Format everything from the line containing "Click the Traffic" down to the line containing "tap(93, 354)" as a numbered list, both included and blank lines skipped. Leave out the pictures.

┌─ DATASET EXCERPTS

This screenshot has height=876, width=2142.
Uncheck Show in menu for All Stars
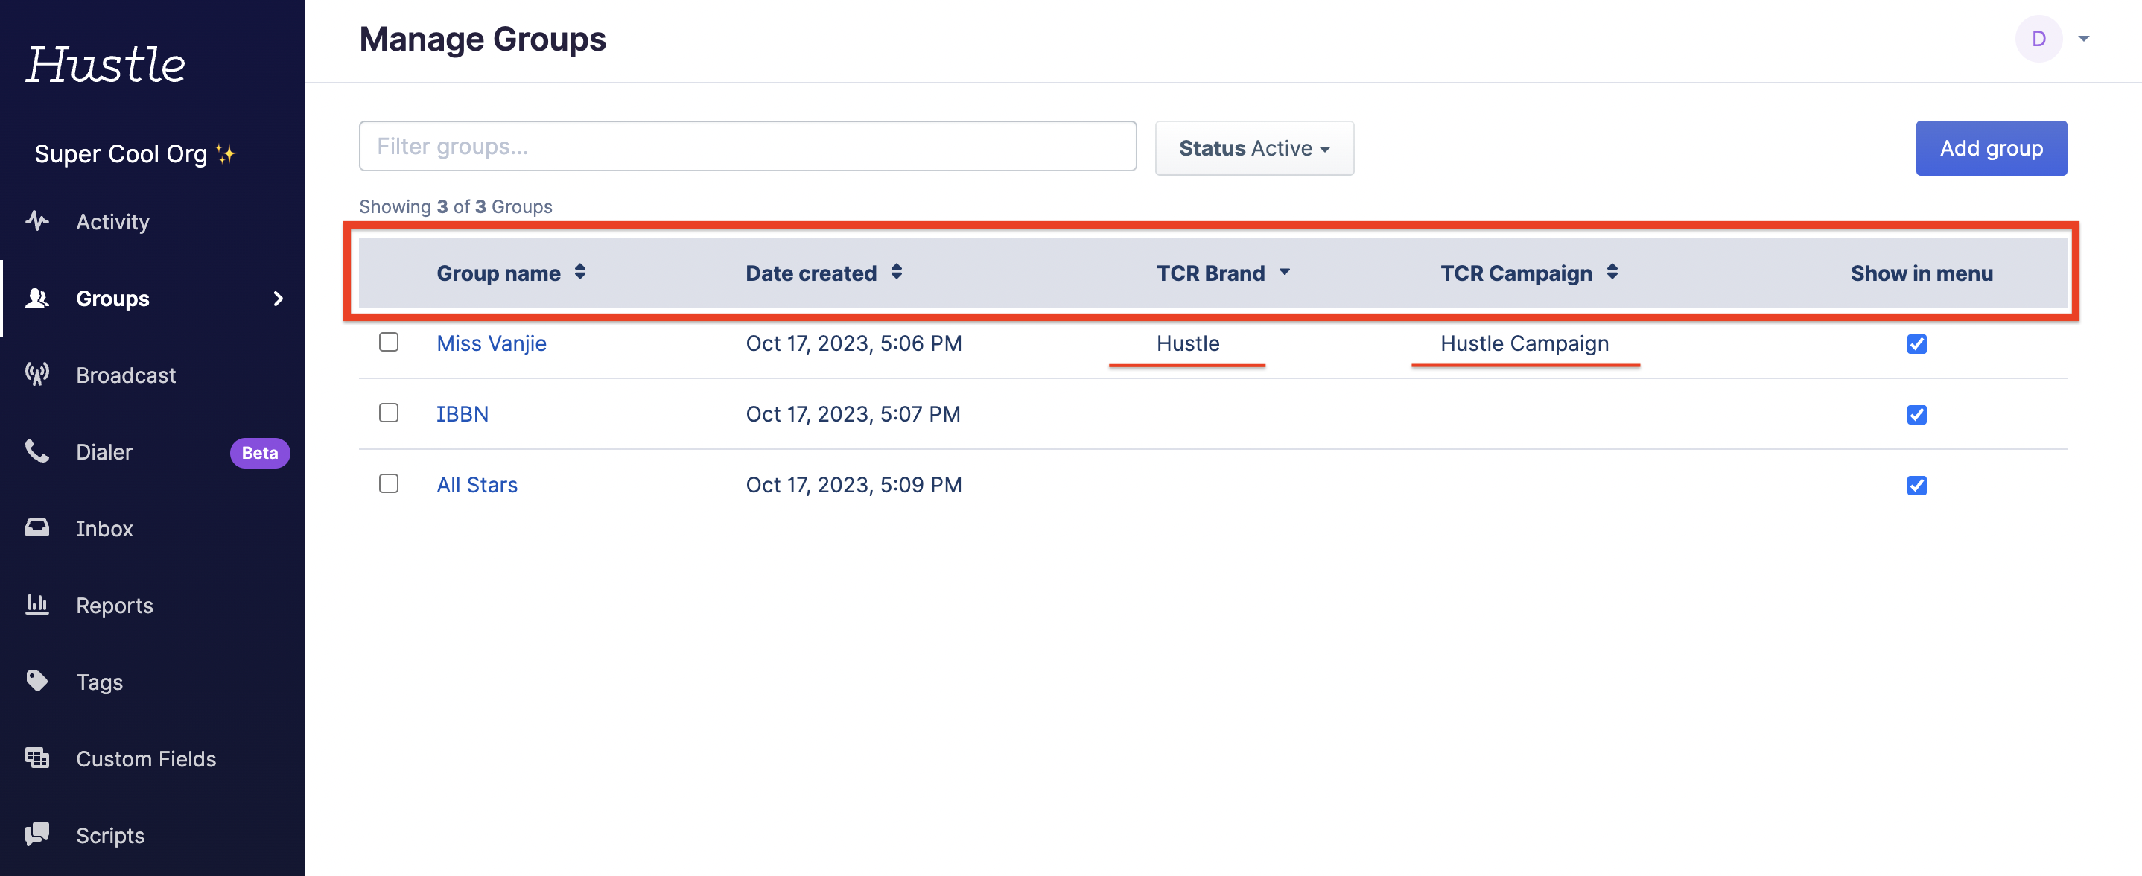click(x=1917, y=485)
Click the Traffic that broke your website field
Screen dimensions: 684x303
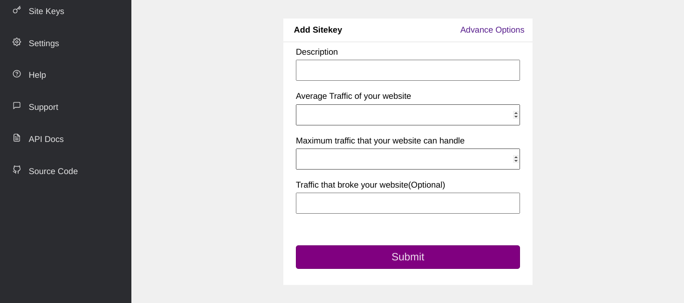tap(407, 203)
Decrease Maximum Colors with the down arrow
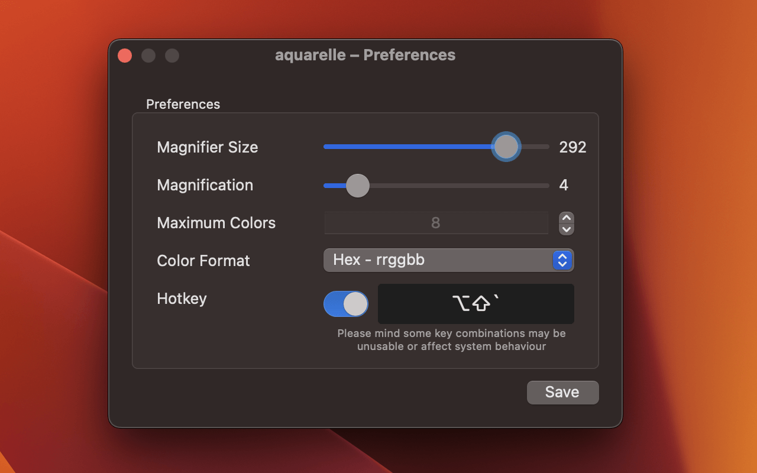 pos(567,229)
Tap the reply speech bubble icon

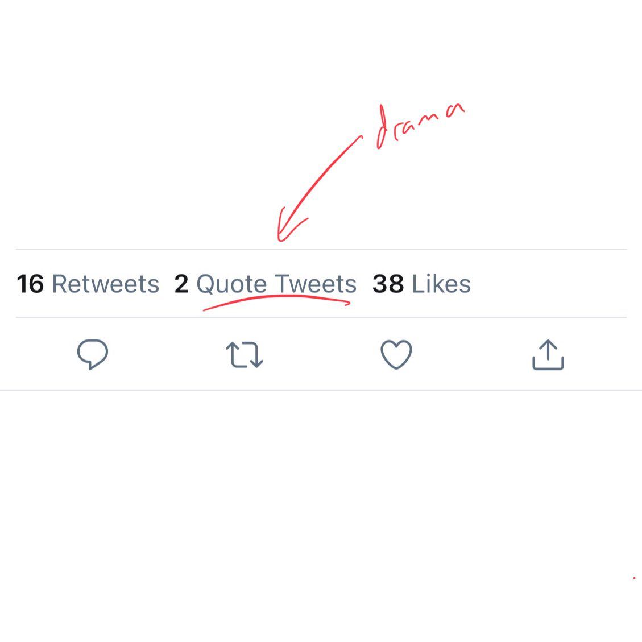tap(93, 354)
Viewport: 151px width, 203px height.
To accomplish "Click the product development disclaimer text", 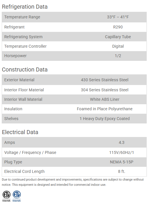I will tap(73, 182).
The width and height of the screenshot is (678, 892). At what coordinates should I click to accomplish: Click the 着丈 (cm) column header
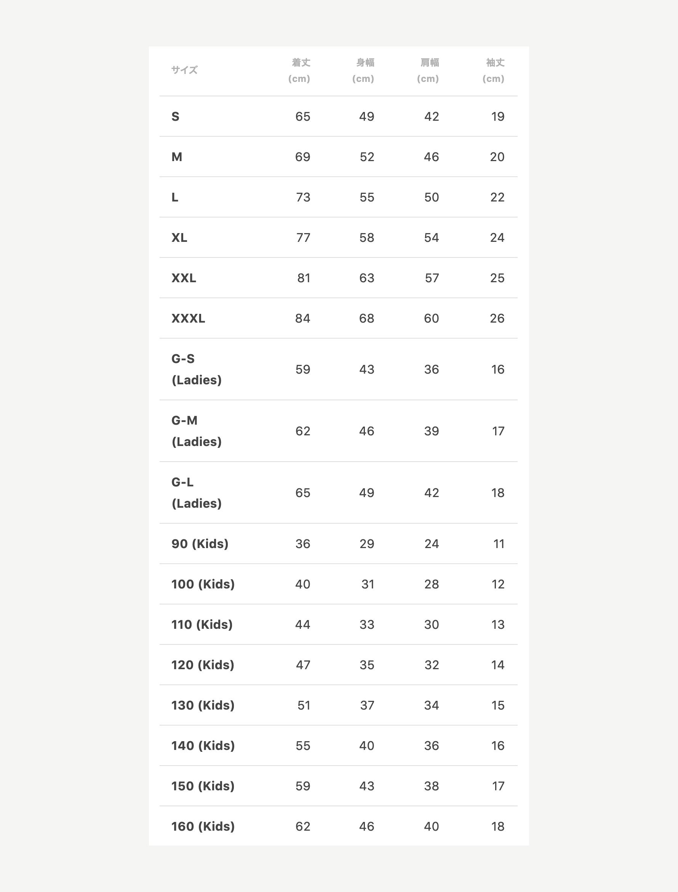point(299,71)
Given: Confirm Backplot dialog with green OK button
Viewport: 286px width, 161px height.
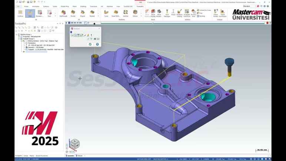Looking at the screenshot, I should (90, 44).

└─

EXERCISE ANSWER:
1. Click the Traffic that broke your website field
2. Screen dimensions: 684x303
3. tap(407, 203)
4. Decrease Maximum Colors with the down arrow
5.  pos(567,229)
6. Tap the reply speech bubble icon
7. tap(93, 354)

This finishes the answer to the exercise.